Görev ayrıntıları :: Pestisit kalıntısıyla ilgili metindeki “Pestisitlerin kullanım amacı, böcek gibi bitki zararlılarını ya da yabani otları önlemek, yok etmek, püskürtmek veya azaltmak.” cümlesi İngilizceye nasıl çevrilir?

Metin bölümü ::
Türkiye pestisit kalıntısında AB’de ilk sırada
7 mins read

Türkiye pestisit kalıntısında AB’de ilk sırada

Pelin Ünker

Pestisitlerin kullanım amacı, böcek gibi bitki zararlılarını ya da yabani otları önlemek, yok etmek, püskürtmek veya azaltmak.

Ancak bu kimyasal maddeler hedef zararlıya seçicilik göstermediği için hedef dışındaki canlılara da zarar verebiliyor. Bu nedenle güvenlik testlerinden geçen pestisitler bile akademik literatürde son derece tartışmalı.

Bir pestisit için çeşitli sağlık zararlarına yol açtığına ilişkin kanıtlar biriktikçe kullanımına sınırlama ya da yasaklama getiriliyor. Ancak bir pestisite yasaklama getirilmesi o pestisitin gıda sisteminden çıktığı anlamına gelmiyor.

Yasaklı pestisitler ihracatla ortaya çıkıyor

Avrupa Birliği (AB) mevzuatına göre yasaklanan pestisit türlerinin Türkiye’de kullanımı halen yaygın. Bu durum genellikle AB’ye ihraç edilen ürünlerde yapılan tespitlerde ortaya çıkıyor.

AB Komisyonu, gıda ve yemlerde yapılan kontroller sırasında tespit edilen gıda güvenliği risklerini, Gıda ve Yemler İçin Hızlı Alarm Sistemi (RASFF) portalı üzerinden herkesin erişimine açık olacak şekilde bildiriyor. Komisyona bağlı Alarm ve Dayanışma Ağı (ACN) ise RASFF portalındaki bildirimlerin de dahil olduğu senelik raporlar yayınlanıyor.

2022 yılına ait rapora göre pestisit başta olmak üzere tarım zehiri kalıntılarının bulunmasıyla ilgili olarak en çok bildirim yapılan menşe ülke Türkiye. Buna göre Türkiye kaynaklı ürünler için toplamda 557 bildirim yapıldı. Türkiye’yi 299 bildirimle Hindistan izledi. Türkiye, 2021’de de 405’i pestisit olmak üzere toplamda 613 bildirimle listede ilk sırada yer almıştı.

En çok Türkiye’den gelen meyve sebzede var

Geçen yıl ise Türkiye menşeili 430 parti ürün pestisit kalıntısı nedeniyle RASSF’ye bildirildi. 2022’de pestisit bildirimi yapılan meyve ve sebzeler arasında biber ve narenciyenin yanı sıra üzüm, asma yaprağı, patlıcan, kabak, domates, karpuz ve armut bulunuyor.

Gösterilen bilgiler ::
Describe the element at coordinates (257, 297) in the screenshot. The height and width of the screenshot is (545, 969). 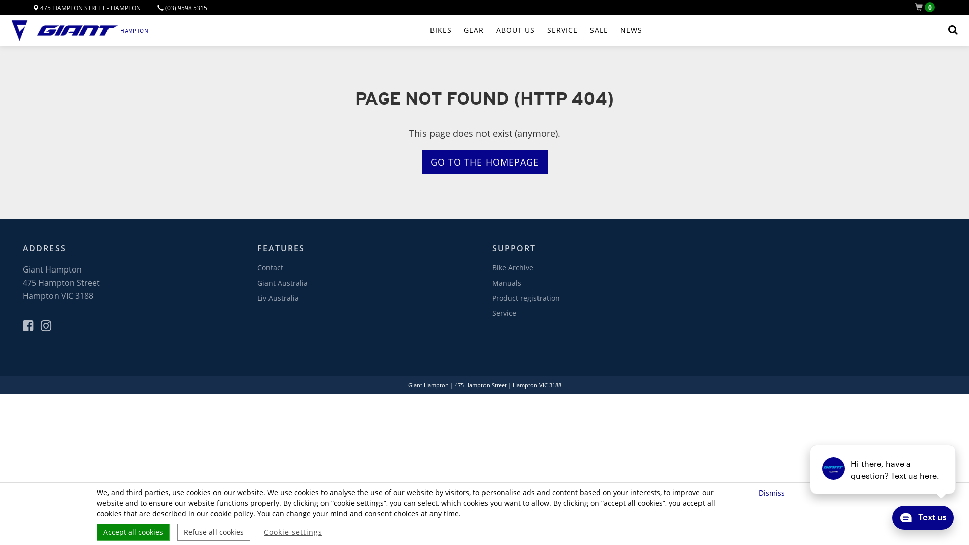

Yazılı yanıt :: The purpose of using pesticides is to prevent, destroy, repel or reduce plant pests such as insects, or weeds.